Wednesday, July 3, 2013

Resignation as Repentance

This week Rabbi Norman Lamm resigned as the chancellor of Yeshiva University. The evil deed that caused his resignation was his failure to see that justice was done for evil acts committed by one of his subordinates thirty or more years ago. This is a very sad case. What intrigues me most about it is the reasoning cited in the article for his resignation:
At the time that inappropriate actions by individuals at Yeshiva were brought to my attention, I acted in a way that I thought was correct, but which now seems ill conceived. I understand better today than I did then that sometimes, when you think you are doing good, your actions do not measure up. You think you are helping, but you are not. You submit to momentary compassion in according individuals the benefit of the doubt by not fully recognizing what is before you, and in the process you lose the Promised Land. . . . And when that happens -- one must do teshuvah. So, I too must do teshuvah. True character requires of me the courage to admit that, despite my best intentions then, I now recognize that I was wrong.
Teshuvah is the Hebrew word for repentance. It comes from a Hebrew root meaning to turn or to return. It means, thus, a turning away from one's wicked ways and a turning towards or return to God.
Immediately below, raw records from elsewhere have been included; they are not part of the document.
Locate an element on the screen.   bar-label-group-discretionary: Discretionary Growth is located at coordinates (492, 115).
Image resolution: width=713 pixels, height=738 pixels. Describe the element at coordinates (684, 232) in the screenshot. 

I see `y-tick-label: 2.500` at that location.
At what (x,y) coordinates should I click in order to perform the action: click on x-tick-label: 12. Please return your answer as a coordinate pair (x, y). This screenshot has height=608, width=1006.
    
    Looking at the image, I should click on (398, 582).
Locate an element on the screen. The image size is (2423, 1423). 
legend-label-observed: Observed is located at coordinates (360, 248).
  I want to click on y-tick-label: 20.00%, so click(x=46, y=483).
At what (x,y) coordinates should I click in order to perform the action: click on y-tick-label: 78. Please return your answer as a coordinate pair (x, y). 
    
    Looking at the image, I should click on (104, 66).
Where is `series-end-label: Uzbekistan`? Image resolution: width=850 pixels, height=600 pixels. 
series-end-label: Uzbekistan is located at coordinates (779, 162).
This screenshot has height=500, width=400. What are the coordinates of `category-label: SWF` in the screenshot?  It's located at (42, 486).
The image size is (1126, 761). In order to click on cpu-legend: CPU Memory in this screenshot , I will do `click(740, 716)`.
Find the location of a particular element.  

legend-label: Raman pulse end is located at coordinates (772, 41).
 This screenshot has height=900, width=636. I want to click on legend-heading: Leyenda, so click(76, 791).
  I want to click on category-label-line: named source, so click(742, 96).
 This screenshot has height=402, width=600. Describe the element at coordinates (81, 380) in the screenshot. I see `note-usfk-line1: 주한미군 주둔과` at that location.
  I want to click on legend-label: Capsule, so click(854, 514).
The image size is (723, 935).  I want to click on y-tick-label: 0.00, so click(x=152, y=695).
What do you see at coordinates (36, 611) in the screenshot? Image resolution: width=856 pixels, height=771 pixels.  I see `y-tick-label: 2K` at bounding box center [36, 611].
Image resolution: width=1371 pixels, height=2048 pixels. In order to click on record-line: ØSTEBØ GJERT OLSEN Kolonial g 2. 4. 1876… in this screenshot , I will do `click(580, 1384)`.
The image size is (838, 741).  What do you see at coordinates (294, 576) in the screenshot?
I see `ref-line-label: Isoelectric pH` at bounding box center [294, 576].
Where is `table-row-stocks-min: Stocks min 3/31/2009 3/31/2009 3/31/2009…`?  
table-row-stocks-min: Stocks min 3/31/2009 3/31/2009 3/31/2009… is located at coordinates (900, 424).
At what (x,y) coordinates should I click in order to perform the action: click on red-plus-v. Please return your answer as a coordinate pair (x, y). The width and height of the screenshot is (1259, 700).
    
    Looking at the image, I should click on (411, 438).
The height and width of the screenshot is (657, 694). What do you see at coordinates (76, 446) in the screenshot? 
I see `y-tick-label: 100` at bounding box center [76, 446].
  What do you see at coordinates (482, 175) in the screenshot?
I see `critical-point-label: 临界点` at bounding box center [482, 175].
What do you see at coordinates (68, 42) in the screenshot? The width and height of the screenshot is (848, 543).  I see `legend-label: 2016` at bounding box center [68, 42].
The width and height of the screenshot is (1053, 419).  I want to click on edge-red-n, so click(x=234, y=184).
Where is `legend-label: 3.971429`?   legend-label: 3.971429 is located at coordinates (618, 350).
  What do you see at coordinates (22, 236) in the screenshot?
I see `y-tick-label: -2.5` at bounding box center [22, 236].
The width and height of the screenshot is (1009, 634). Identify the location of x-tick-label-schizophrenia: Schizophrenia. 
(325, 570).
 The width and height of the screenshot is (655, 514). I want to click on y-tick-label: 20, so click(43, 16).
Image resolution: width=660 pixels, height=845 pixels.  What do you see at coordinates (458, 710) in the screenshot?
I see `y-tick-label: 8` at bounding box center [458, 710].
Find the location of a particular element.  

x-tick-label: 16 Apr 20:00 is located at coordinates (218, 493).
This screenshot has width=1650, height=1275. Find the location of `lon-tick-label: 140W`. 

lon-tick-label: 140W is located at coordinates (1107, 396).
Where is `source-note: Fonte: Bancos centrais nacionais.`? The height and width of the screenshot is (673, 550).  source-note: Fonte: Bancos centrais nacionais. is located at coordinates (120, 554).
Over thirty years ago, Rabbi Lamm tried to cover up some terrible accusations, which ended up being true, of evil at the school that he had oversight for. They would have had, and eventually did have, terrible repercussions for the reputation of the school. Rabbi Lamm decided to bury the accusations of wrong-doing and stonewall for the sake of his school's reputation. He thought that was the correct thing to do at the time but now recognizes it as a mistake.

I salute Rabbi Lamm, not for what he did then, but having the courage to invoke repentance as he resigns. The relevant scriptures are as follows:
When a ruler hath sinned, and done somewhat through ignorance against any of the commandments of the Lord his God concerning things which should not be done, and is guilty; Or if his sin, wherein he hath sinned, come to his knowledge; he shall bring his offering, . . . and the priest shall make an atonement for him as concerning his sin, and it shall be forgiven him. (Leviticus 4:22–26)
And if a soul sin, . . . and it be hid from him; when he knoweth of it, then he shall be guilty in one of these. And it shall be, when he shall be guilty in one of these things, that he shall confess that he hath sinned in that thing: And he shall bring his trespass offering unto the Lord for his sin which he hath sinned, . . . and the priest shall make an atonement for him for his sin which he hath sinned, and it shall be forgiven him. (Leviticus 5:1–11)
Administrators often do not have to live with the consequences of their bad choices, even if others must. So it is nice to see a university administrator who takes some responsibility for the evil he has wrought.